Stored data
###
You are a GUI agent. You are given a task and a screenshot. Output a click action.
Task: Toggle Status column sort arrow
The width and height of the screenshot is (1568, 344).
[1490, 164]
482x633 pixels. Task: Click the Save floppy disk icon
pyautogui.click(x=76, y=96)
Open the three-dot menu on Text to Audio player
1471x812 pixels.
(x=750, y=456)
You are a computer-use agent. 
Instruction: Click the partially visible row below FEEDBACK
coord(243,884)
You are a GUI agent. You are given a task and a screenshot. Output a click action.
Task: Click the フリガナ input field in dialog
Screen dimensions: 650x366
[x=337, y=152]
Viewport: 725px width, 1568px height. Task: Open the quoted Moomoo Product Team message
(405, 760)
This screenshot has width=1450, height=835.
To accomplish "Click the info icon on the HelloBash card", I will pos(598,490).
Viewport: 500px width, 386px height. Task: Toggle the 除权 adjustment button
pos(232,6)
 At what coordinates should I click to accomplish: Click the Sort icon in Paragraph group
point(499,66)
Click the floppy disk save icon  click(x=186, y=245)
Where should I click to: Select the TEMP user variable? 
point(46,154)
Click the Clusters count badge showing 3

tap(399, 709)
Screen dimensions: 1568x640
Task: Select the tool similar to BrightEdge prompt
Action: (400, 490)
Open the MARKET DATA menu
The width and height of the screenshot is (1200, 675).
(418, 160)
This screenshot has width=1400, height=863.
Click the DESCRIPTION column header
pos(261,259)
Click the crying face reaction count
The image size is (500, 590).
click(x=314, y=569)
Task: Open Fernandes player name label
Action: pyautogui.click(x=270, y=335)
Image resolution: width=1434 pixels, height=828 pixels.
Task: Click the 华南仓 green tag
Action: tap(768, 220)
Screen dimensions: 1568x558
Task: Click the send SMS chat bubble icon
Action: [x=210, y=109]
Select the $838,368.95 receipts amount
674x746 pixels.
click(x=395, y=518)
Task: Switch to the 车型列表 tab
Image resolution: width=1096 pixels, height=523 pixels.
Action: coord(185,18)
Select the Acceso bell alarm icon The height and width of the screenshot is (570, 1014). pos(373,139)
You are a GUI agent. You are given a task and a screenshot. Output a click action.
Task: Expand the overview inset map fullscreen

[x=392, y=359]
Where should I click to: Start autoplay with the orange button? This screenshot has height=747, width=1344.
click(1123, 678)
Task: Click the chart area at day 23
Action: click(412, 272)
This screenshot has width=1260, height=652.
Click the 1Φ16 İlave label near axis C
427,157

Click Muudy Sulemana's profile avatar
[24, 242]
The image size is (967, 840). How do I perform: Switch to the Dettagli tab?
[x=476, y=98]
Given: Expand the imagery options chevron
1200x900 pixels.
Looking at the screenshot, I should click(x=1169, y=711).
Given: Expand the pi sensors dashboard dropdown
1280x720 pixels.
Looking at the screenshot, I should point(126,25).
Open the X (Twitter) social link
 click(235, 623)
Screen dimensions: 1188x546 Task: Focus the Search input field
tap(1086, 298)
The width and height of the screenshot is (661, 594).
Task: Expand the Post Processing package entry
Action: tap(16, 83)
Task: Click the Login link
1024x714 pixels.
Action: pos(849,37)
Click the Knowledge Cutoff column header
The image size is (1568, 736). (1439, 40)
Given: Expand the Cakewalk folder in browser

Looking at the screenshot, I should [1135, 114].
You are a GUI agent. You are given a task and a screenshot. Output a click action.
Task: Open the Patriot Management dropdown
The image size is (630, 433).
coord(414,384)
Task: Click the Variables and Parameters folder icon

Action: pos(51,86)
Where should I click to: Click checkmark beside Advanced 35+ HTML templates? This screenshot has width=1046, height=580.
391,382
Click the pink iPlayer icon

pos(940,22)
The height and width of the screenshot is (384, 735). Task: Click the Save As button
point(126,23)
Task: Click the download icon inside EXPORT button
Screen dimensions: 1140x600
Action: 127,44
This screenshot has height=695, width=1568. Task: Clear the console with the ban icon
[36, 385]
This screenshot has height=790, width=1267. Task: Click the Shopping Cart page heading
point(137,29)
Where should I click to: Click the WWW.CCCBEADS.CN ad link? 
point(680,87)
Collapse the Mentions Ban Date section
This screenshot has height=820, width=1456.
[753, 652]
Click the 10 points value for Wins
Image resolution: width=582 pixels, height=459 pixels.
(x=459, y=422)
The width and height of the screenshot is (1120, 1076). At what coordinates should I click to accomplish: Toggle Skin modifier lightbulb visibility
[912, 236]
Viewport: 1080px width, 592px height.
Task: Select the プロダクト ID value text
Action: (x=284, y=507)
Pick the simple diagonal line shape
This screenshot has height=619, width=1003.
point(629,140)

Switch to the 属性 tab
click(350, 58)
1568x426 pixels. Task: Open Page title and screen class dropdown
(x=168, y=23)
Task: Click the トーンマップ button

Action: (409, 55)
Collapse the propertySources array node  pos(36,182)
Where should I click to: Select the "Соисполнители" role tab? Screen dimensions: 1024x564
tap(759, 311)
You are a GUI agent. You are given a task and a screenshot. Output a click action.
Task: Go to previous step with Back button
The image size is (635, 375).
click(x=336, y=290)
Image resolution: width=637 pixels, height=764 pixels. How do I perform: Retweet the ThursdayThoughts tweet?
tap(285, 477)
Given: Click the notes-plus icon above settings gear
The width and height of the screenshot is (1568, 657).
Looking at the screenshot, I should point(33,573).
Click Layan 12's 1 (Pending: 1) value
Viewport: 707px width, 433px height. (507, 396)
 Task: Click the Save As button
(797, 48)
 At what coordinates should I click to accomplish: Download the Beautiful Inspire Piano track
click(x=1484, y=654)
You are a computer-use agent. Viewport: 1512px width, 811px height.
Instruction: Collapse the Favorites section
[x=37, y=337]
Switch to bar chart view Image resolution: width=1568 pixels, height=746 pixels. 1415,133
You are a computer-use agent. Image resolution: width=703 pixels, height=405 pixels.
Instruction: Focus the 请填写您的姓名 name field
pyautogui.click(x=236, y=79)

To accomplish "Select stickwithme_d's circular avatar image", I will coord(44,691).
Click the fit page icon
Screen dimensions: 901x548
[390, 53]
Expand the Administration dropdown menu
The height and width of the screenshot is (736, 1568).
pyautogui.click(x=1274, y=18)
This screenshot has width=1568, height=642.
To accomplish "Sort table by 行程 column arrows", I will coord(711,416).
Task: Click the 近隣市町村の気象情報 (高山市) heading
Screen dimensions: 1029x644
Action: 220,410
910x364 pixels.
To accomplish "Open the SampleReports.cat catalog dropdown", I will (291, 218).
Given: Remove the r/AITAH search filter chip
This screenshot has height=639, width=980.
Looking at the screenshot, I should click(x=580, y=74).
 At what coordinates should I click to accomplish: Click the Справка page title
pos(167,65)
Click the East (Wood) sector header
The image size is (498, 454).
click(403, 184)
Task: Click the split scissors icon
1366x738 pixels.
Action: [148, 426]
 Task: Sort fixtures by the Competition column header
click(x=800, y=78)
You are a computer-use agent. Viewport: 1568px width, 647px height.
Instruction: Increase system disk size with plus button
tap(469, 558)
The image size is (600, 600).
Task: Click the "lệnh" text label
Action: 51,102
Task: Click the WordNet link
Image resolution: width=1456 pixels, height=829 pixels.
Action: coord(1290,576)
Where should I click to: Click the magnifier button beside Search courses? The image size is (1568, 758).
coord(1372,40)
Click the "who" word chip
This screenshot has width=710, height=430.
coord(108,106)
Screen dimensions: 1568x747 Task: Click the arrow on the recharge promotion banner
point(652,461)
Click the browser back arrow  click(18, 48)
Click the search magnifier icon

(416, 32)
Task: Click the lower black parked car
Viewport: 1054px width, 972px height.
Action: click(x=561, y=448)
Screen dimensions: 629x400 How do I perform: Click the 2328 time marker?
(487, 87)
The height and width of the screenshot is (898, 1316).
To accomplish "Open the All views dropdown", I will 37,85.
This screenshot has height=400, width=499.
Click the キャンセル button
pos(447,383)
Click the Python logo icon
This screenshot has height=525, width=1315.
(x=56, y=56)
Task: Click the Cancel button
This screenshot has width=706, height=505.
###
**Task description:** Among the records, count every line where "computer" appears. Reply with the total alone.

**Answer for this exercise:** 4